Excerpt provided |
####
In their Notice of Removal, the Removing Defendants assert that removal is "based on a claim arising under federal law" because Plaintiff alleges in the Complaint that Defendants used excessive force when arresting him. Although Plaintiff does allege that Defendants used "excessive force, " he does not allege that his case arises under 42 U.S.C. § 1983, that Defendants violated his federal rights, or that his claim arises under federal law.
"Arizona courts have long recognized that a defendant has a duty to act reasonably in response to criminal conduct and that unreasonable, excessive use of force may result in liability." Sonoran Desert Investigations, Inc. v. Miller, 141 P.3d 754, 760 (Ariz.Ct.App. 2006). "An injured party may bring an action for damages arising out of allegedly unwarranted or excessive force." Id. at 761. The use of the phrase "excessive force, " without more, does not create federal jurisdiction. The Removing Defendants, therefore, have failed to meet their burden of establishing federal jurisdiction over this case. Thus, the Court will remand this case to the Superior Court of Maricopa County.
####
Raw data |

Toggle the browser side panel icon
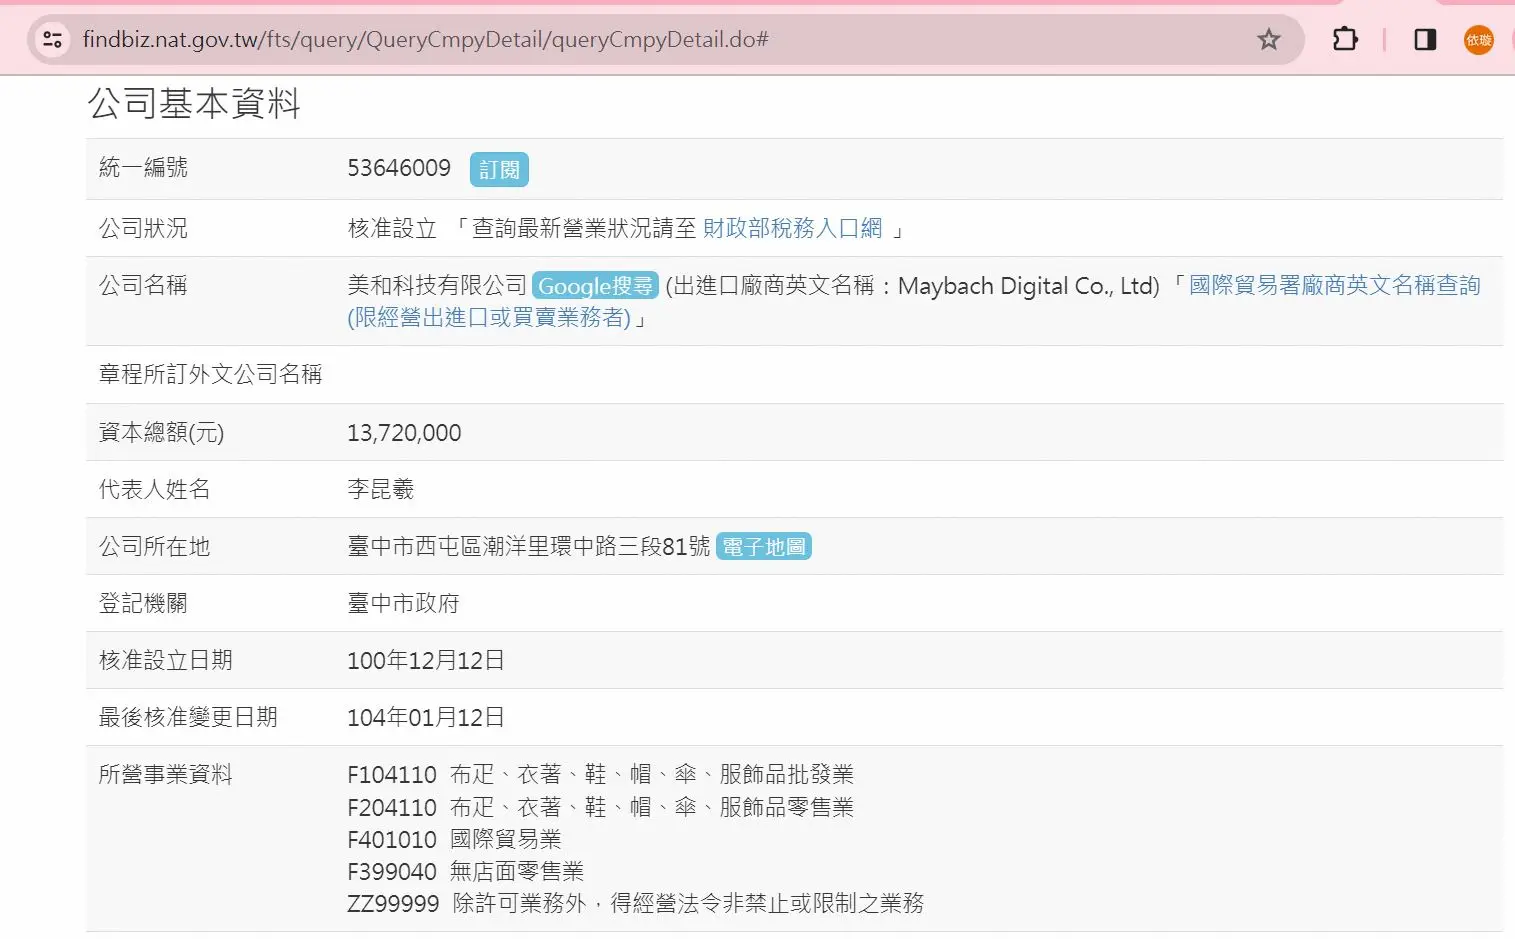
####
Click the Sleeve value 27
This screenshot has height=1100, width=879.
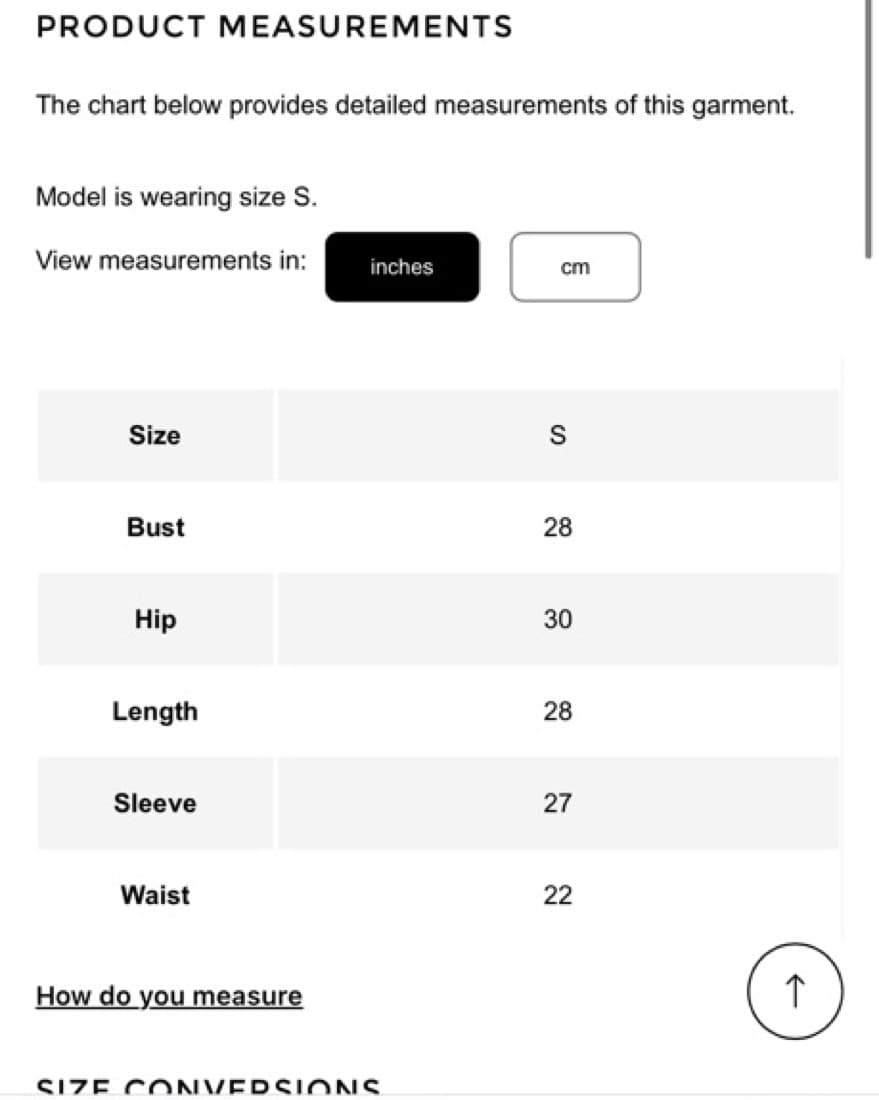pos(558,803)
####
Set task | Copy out the court excerpt on removal and excessive force word for word, from its first sentence to its last.

Completed exercise |
In their Notice of Removal, the Removing Defendants assert that removal is "based on a claim arising under federal law" because Plaintiff alleges in the Complaint that Defendants used excessive force when arresting him. Although Plaintiff does allege that Defendants used "excessive force, " he does not allege that his case arises under 42 U.S.C. § 1983, that Defendants violated his federal rights, or that his claim arises under federal law.
"Arizona courts have long recognized that a defendant has a duty to act reasonably in response to criminal conduct and that unreasonable, excessive use of force may result in liability." Sonoran Desert Investigations, Inc. v. Miller, 141 P.3d 754, 760 (Ariz.Ct.App. 2006). "An injured party may bring an action for damages arising out of allegedly unwarranted or excessive force." Id. at 761. The use of the phrase "excessive force, " without more, does not create federal jurisdiction. The Removing Defendants, therefore, have failed to meet their burden of establishing federal jurisdiction over this case. Thus, the Court will remand this case to the Superior Court of Maricopa County.